A crucial question is tonal: does the book slip into the territory of “inspirational stories”? Azimov, judging by the project and the chosen register, tries to avoid banal didacticism. Still, the underlying premise that “every person is a hero” can sound programmatic if the author states the moral too explicitly. The strongest pages in this genre are those in which conclusions are born in the reader rather than delivered on their behalf. When Azimov shows more than he explains, the book gains power: it becomes not a lesson, but an experience of recognition.
The book’s cultural significance is reinforced by its bilingual horizon (Russian/Uzbek), which positions it for multiple readerships that often run in parallel within Uzbekistan. This is not merely a technical feature; it is a gesture- an acknowledgement of a layered cultural space and an attempt to speak within it without exclusions. The visual layer (black-and-white illustrations accompanying some of the stories) also feels appropriate to portraiture as drawings can deepen presence without forcing interpretation.
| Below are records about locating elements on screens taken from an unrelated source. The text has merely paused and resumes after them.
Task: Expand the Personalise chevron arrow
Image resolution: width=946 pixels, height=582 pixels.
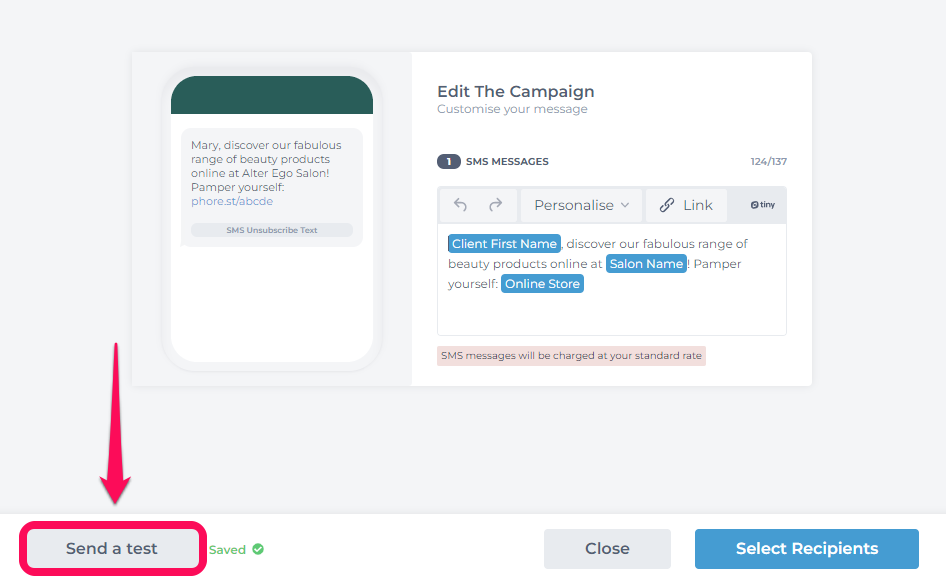Action: tap(625, 205)
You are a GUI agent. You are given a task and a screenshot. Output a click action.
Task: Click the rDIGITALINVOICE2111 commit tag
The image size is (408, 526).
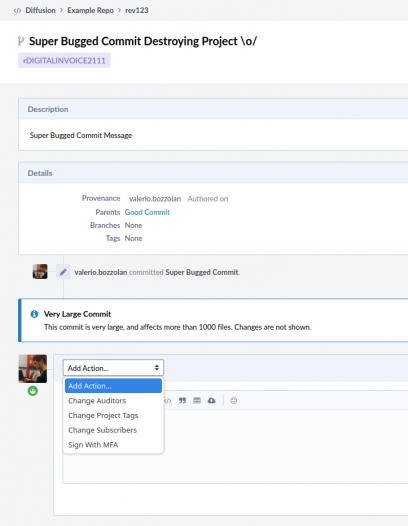pyautogui.click(x=64, y=60)
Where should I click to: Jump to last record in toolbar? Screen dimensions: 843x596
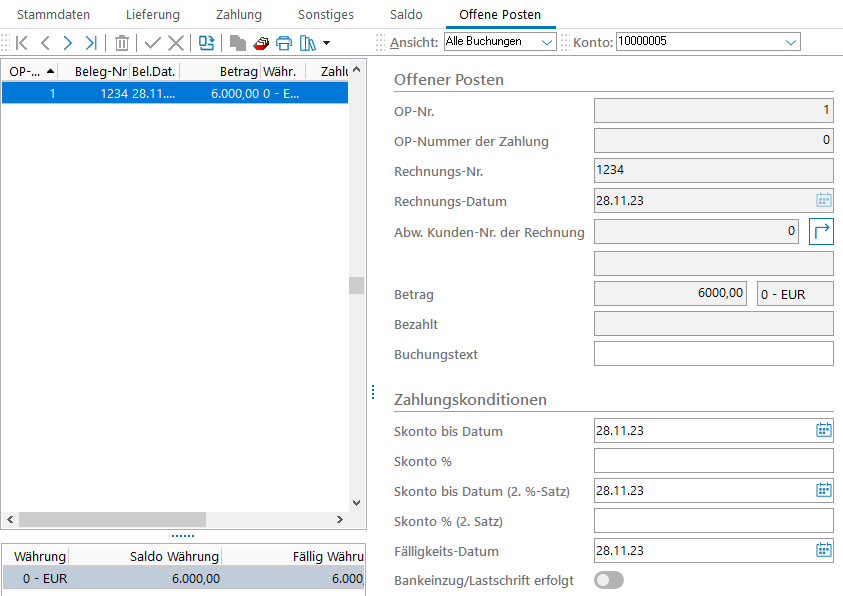91,43
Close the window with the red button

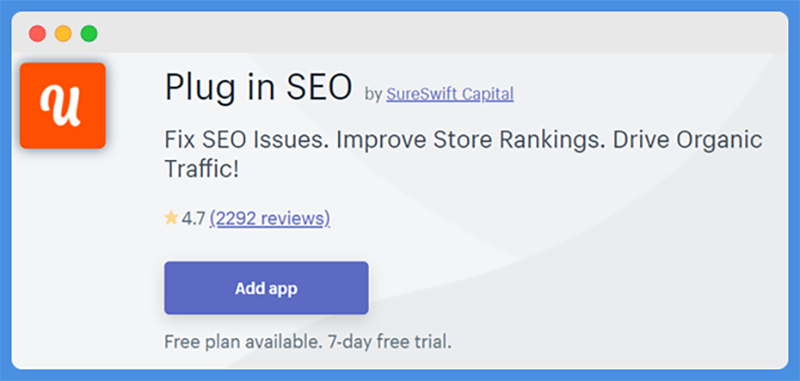pyautogui.click(x=38, y=34)
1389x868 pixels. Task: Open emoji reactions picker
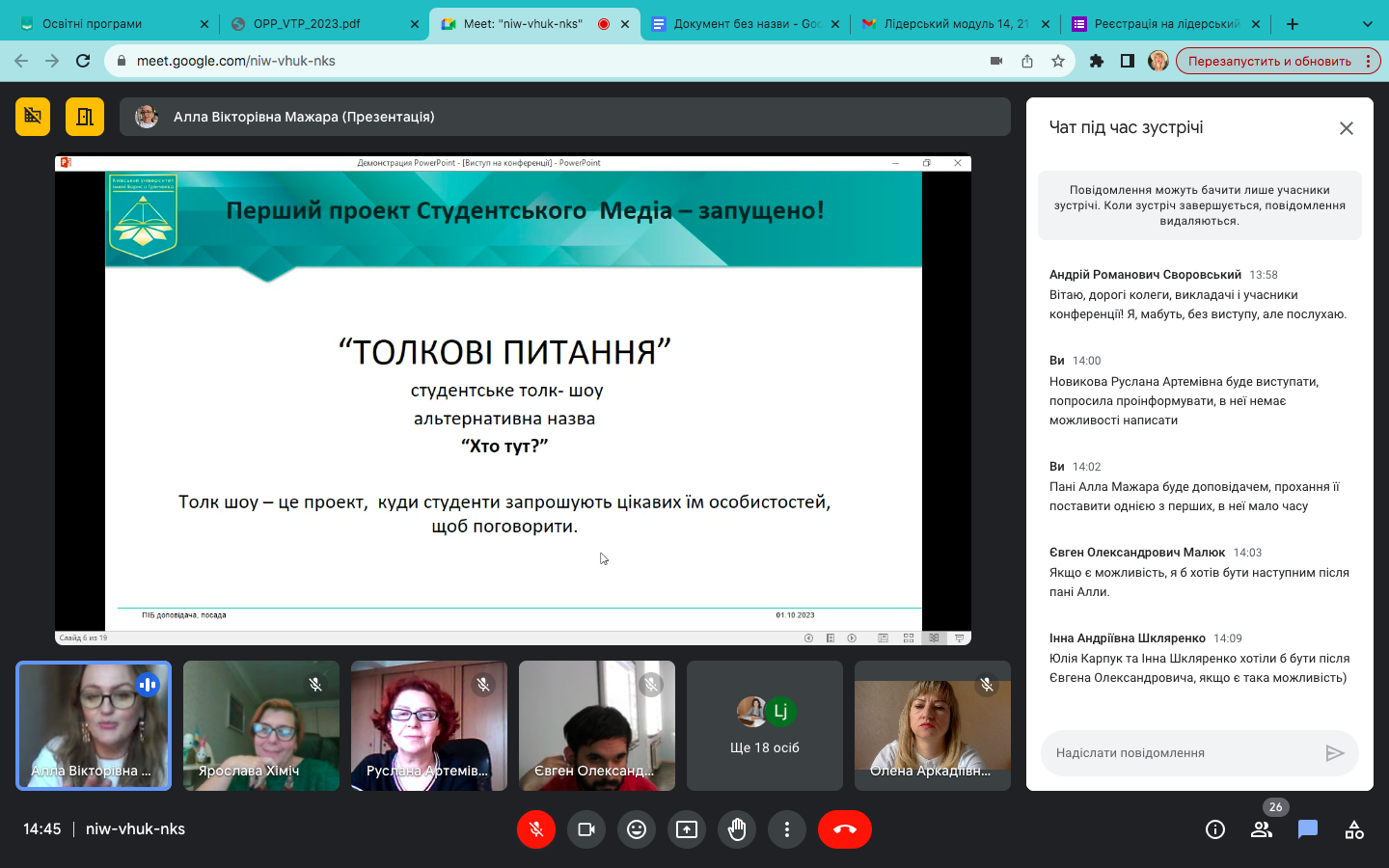coord(637,829)
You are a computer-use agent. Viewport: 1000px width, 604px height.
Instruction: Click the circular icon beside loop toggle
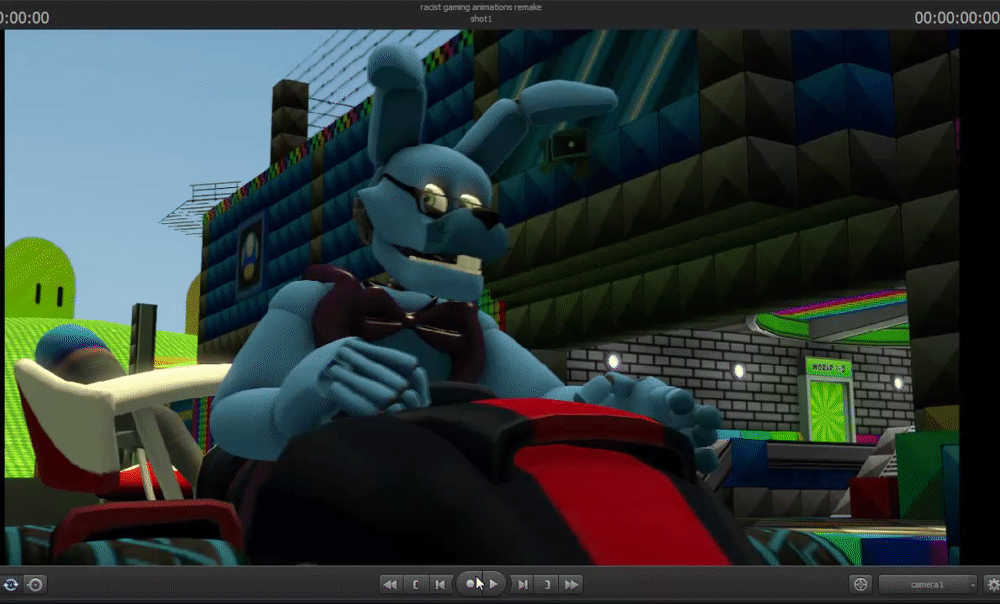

Ultimately, Another Day in Uzbekistan can be read as a book about a country, but more precisely as a book about dignity. It does not promise sensation, nor does it replace complexity with a comforting legend. Its value lies in its calm, almost stubborn return of attention to those who build the social fabric every day- without rhetoric, without awards, sometimes without even the visible assurance that their work matters. This is a review-recommendation above all for readers interested in contemporary Central Asia not as a set of clichés, but as a living space of people, professions, and temperaments.